Put each line of the entries below into a numbered list, leaving out the blank lines.

┏━━

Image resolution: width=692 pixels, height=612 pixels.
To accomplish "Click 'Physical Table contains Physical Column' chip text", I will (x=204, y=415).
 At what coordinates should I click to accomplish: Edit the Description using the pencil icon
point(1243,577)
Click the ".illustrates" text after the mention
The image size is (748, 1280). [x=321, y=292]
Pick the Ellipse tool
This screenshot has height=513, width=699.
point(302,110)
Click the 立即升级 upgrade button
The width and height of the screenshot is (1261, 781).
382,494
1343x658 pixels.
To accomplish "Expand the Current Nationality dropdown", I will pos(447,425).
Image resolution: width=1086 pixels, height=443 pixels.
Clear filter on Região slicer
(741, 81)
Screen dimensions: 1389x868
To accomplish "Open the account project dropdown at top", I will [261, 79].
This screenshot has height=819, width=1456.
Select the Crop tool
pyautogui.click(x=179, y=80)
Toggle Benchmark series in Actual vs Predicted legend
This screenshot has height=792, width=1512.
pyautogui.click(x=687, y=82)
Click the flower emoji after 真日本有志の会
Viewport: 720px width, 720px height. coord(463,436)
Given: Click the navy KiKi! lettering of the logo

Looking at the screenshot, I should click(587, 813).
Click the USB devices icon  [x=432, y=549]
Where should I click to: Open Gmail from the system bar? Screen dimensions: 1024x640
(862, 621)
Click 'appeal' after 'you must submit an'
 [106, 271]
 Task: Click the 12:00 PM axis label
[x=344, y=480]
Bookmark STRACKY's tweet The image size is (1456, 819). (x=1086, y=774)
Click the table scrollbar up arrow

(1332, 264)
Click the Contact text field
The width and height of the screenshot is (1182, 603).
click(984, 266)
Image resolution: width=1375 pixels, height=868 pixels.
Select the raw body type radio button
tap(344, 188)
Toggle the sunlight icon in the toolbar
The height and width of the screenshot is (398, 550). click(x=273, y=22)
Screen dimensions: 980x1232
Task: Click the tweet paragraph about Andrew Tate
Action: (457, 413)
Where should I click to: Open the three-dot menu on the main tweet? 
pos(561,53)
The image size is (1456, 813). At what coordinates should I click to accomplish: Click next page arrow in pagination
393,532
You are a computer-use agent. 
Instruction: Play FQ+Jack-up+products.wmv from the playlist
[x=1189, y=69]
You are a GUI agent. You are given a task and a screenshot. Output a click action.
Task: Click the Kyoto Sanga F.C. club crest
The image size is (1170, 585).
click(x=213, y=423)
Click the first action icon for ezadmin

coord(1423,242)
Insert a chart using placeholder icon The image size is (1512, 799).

┗━━

§ OUTPUT FOR THIS EXERCISE:
1. Image resolution: width=692 pixels, height=612 pixels.
2. To accomplish "Click 'Physical Table contains Physical Column' chip text", I will (x=204, y=415).
3.  At what coordinates should I click to accomplish: Edit the Description using the pencil icon
4. point(1243,577)
5. Click the ".illustrates" text after the mention
6. The image size is (748, 1280). [x=321, y=292]
7. Pick the Ellipse tool
8. This screenshot has height=513, width=699.
9. point(302,110)
10. Click the 立即升级 upgrade button
11. The width and height of the screenshot is (1261, 781).
12. 382,494
13. 1343x658 pixels.
14. To accomplish "Expand the Current Nationality dropdown", I will pos(447,425).
15. Image resolution: width=1086 pixels, height=443 pixels.
16. Clear filter on Região slicer
17. (741, 81)
18. Screen dimensions: 1389x868
19. To accomplish "Open the account project dropdown at top", I will [261, 79].
20. This screenshot has height=819, width=1456.
21. Select the Crop tool
22. pyautogui.click(x=179, y=80)
23. Toggle Benchmark series in Actual vs Predicted legend
24. This screenshot has height=792, width=1512.
25. pyautogui.click(x=687, y=82)
26. Click the flower emoji after 真日本有志の会
27. Viewport: 720px width, 720px height. coord(463,436)
28. Given: Click the navy KiKi! lettering of the logo
29. Looking at the screenshot, I should click(587, 813).
30. Click the USB devices icon  [x=432, y=549]
31. Where should I click to: Open Gmail from the system bar? Screen dimensions: 1024x640
32. (862, 621)
33. Click 'appeal' after 'you must submit an'
34.  [106, 271]
35.  Task: Click the 12:00 PM axis label
36. [x=344, y=480]
37. Bookmark STRACKY's tweet The image size is (1456, 819). (x=1086, y=774)
38. Click the table scrollbar up arrow
39. (1332, 264)
40. Click the Contact text field
41. The width and height of the screenshot is (1182, 603).
42. click(984, 266)
43. Image resolution: width=1375 pixels, height=868 pixels.
44. Select the raw body type radio button
45. tap(344, 188)
46. Toggle the sunlight icon in the toolbar
47. The height and width of the screenshot is (398, 550). click(x=273, y=22)
48. Screen dimensions: 980x1232
49. Task: Click the tweet paragraph about Andrew Tate
50. Action: (457, 413)
51. Where should I click to: Open the three-dot menu on the main tweet? 
52. pos(561,53)
53. The image size is (1456, 813). At what coordinates should I click to accomplish: Click next page arrow in pagination
54. 393,532
55. You are a computer-use agent. 
56. Instruction: Play FQ+Jack-up+products.wmv from the playlist
57. [x=1189, y=69]
58. You are a GUI agent. You are given a task and a screenshot. Output a click action.
59. Task: Click the Kyoto Sanga F.C. club crest
60. The image size is (1170, 585).
61. click(x=213, y=423)
62. Click the first action icon for ezadmin
63. coord(1423,242)
64. Insert a chart using placeholder icon The image size is (1512, 799).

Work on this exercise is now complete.